*** Supplied records Section Begins ***

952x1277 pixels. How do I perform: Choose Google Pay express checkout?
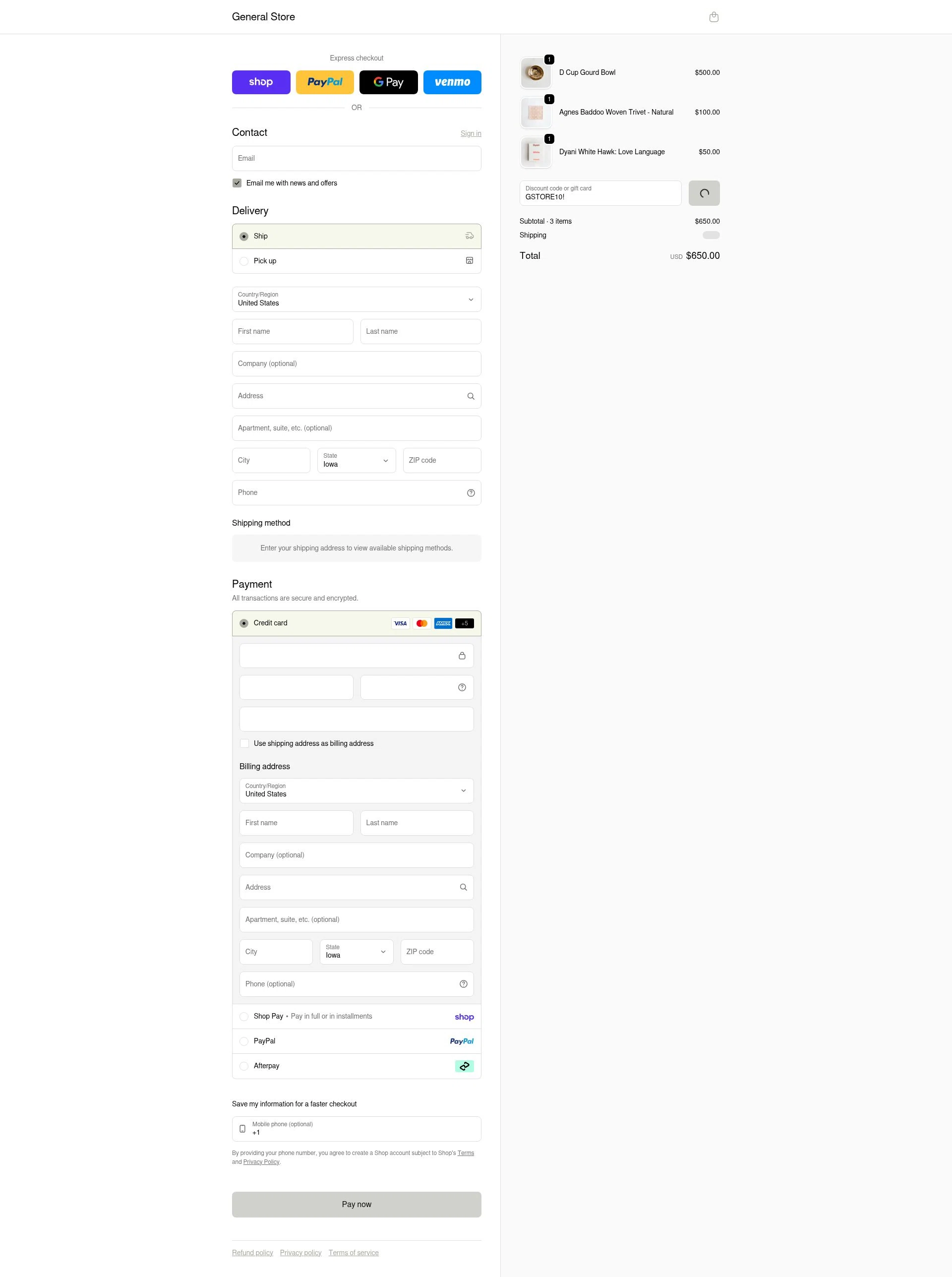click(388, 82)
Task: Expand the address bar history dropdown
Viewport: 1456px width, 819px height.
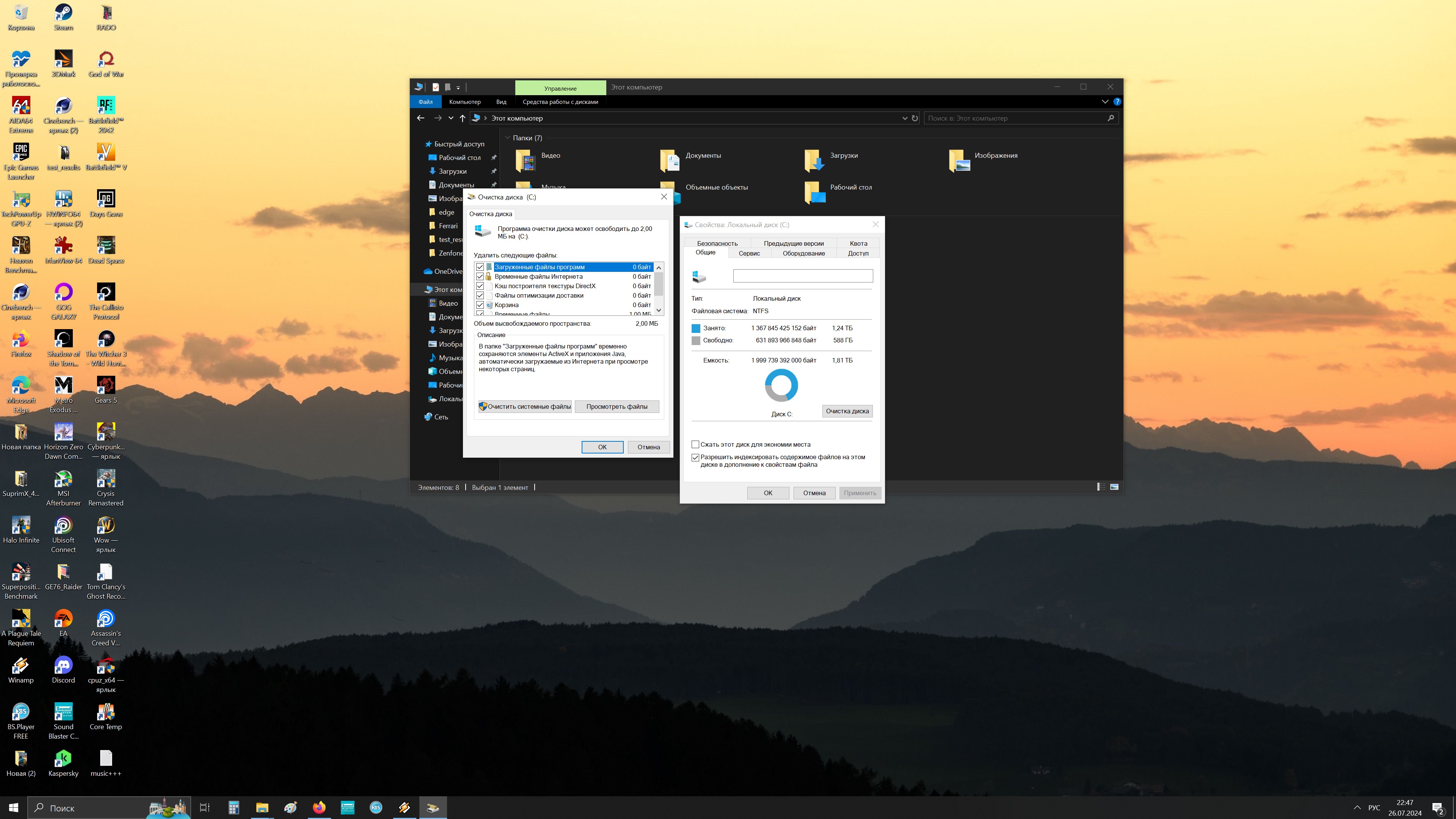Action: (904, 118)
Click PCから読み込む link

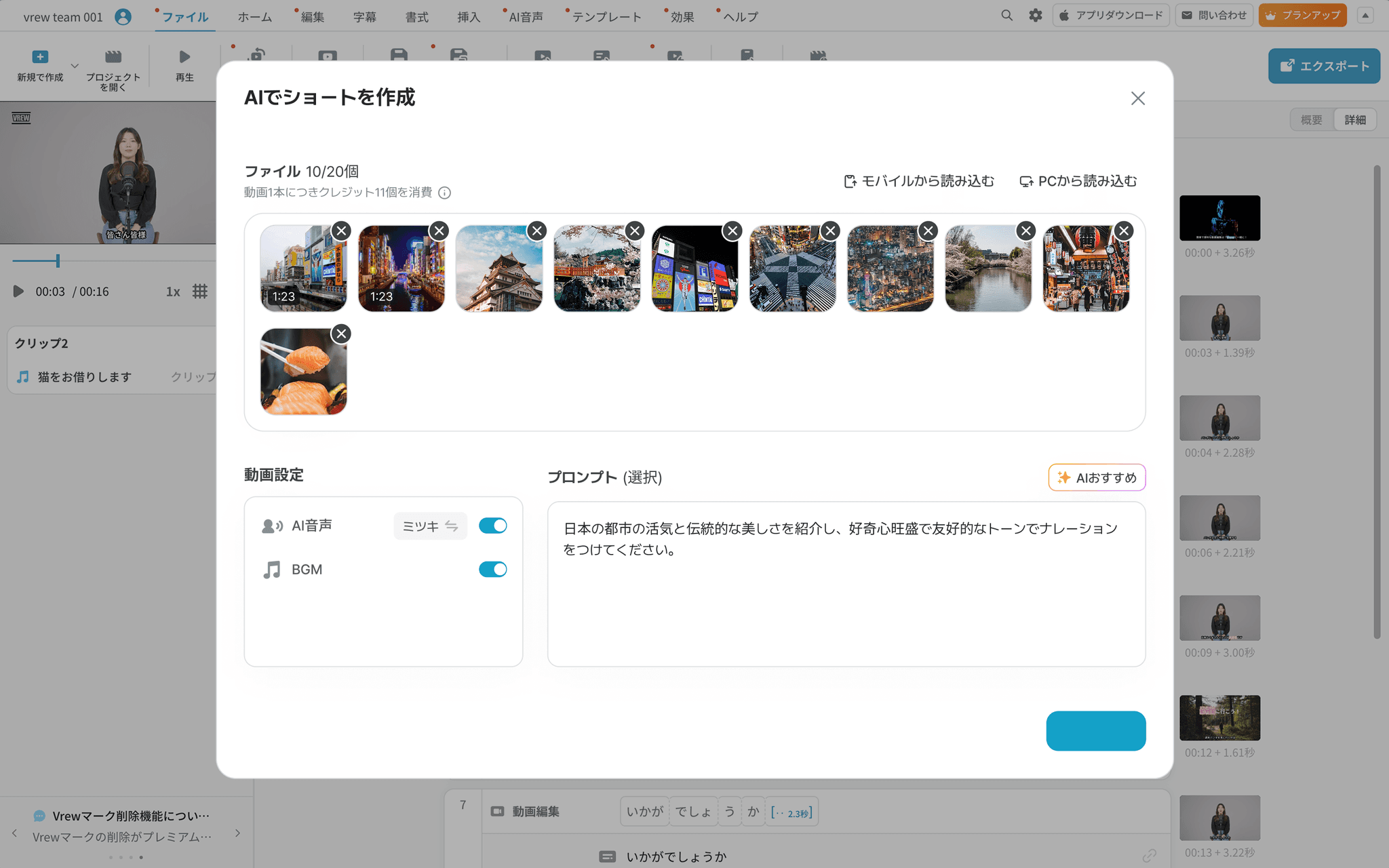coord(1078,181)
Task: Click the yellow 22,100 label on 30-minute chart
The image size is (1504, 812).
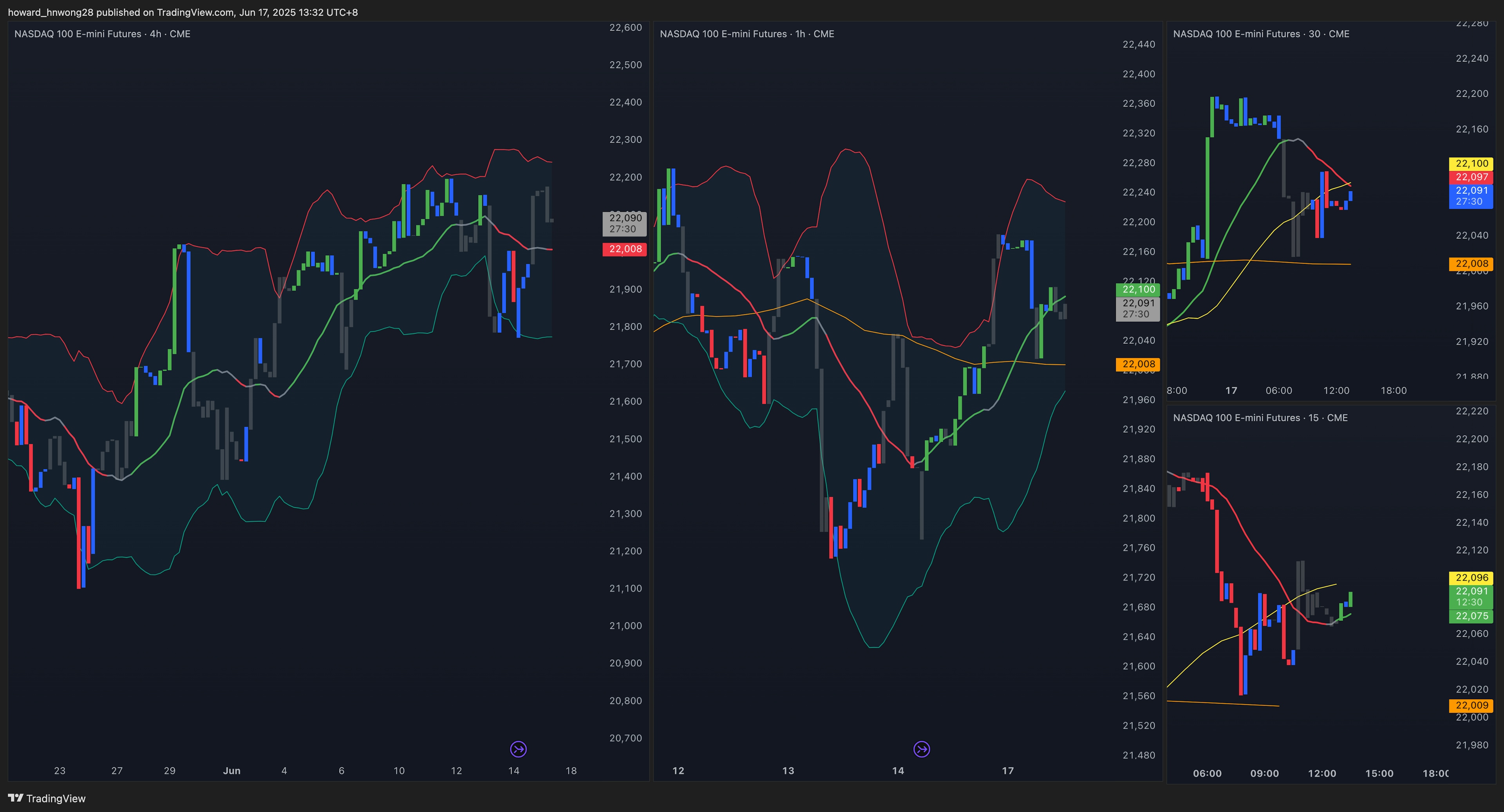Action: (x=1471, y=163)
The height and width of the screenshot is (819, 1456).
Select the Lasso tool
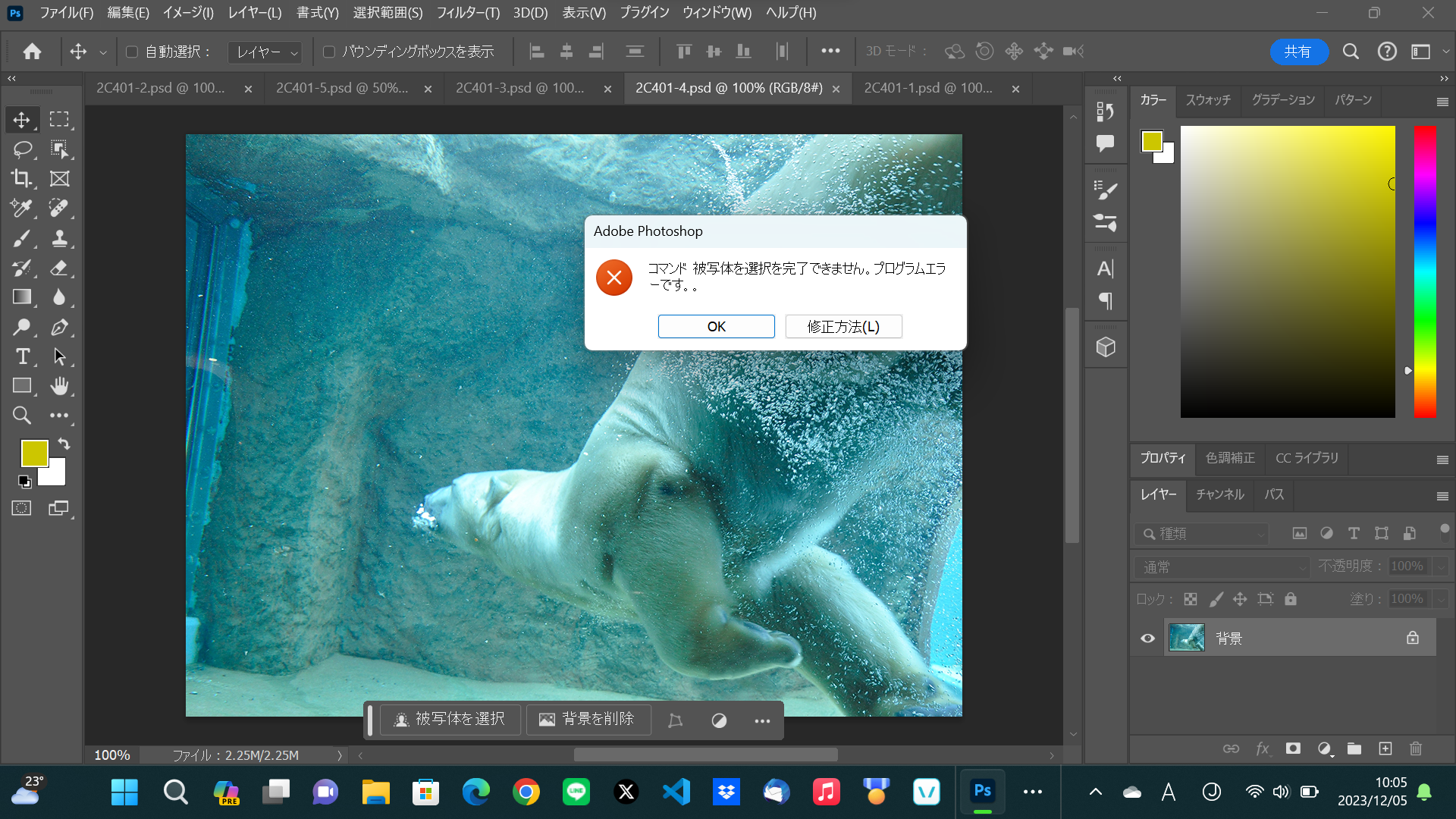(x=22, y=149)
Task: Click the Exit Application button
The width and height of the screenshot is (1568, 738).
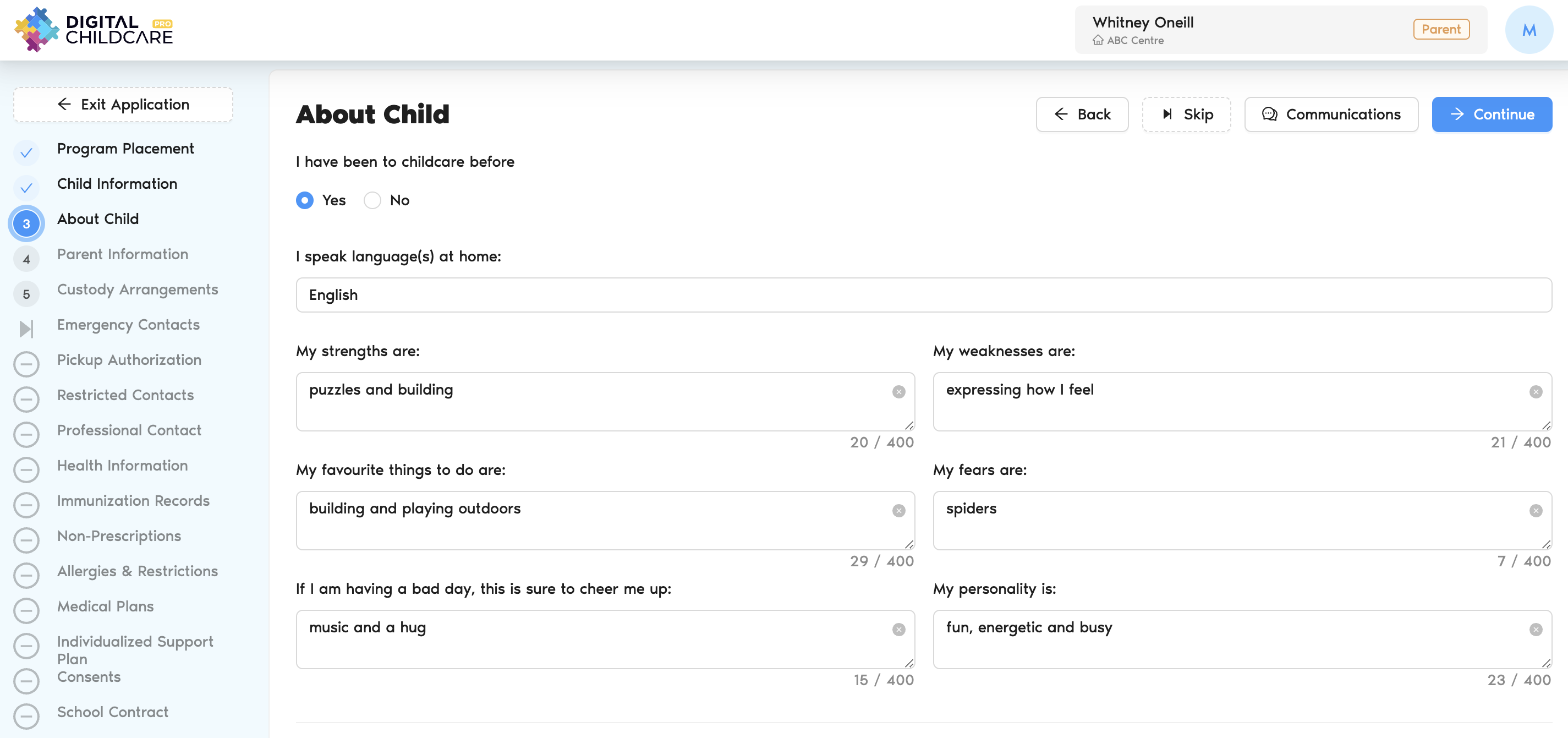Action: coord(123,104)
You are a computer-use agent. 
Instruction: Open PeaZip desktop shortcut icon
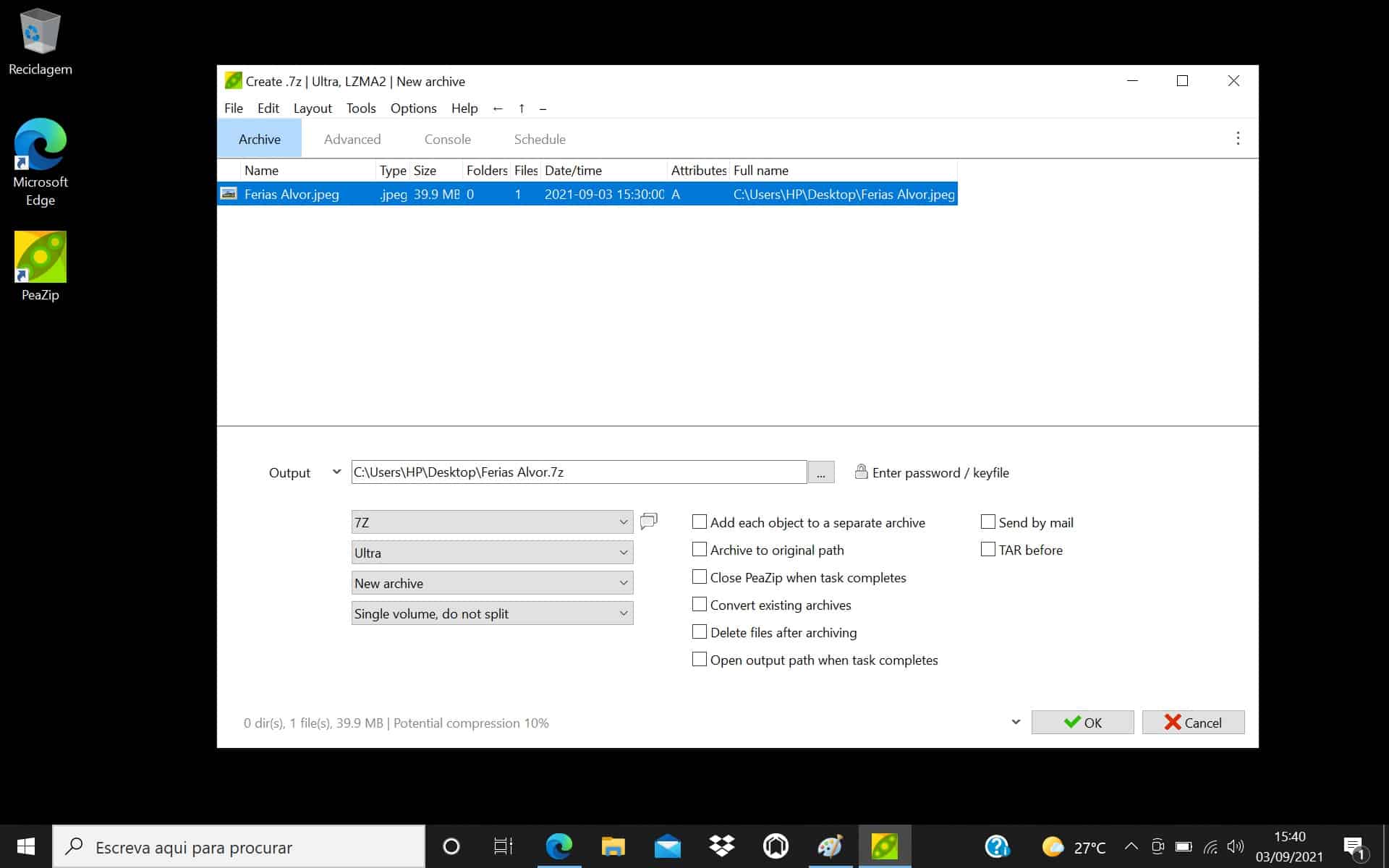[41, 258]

*** Supplied records Section Ends ***

* Work to complete *
Pull out all lines of the data with the string "Task".

* Solution to this problem *
Task: Expand the address bar history dropdown
Task: Click the yellow 22,100 label on 30-minute chart
Task: Click the Exit Application button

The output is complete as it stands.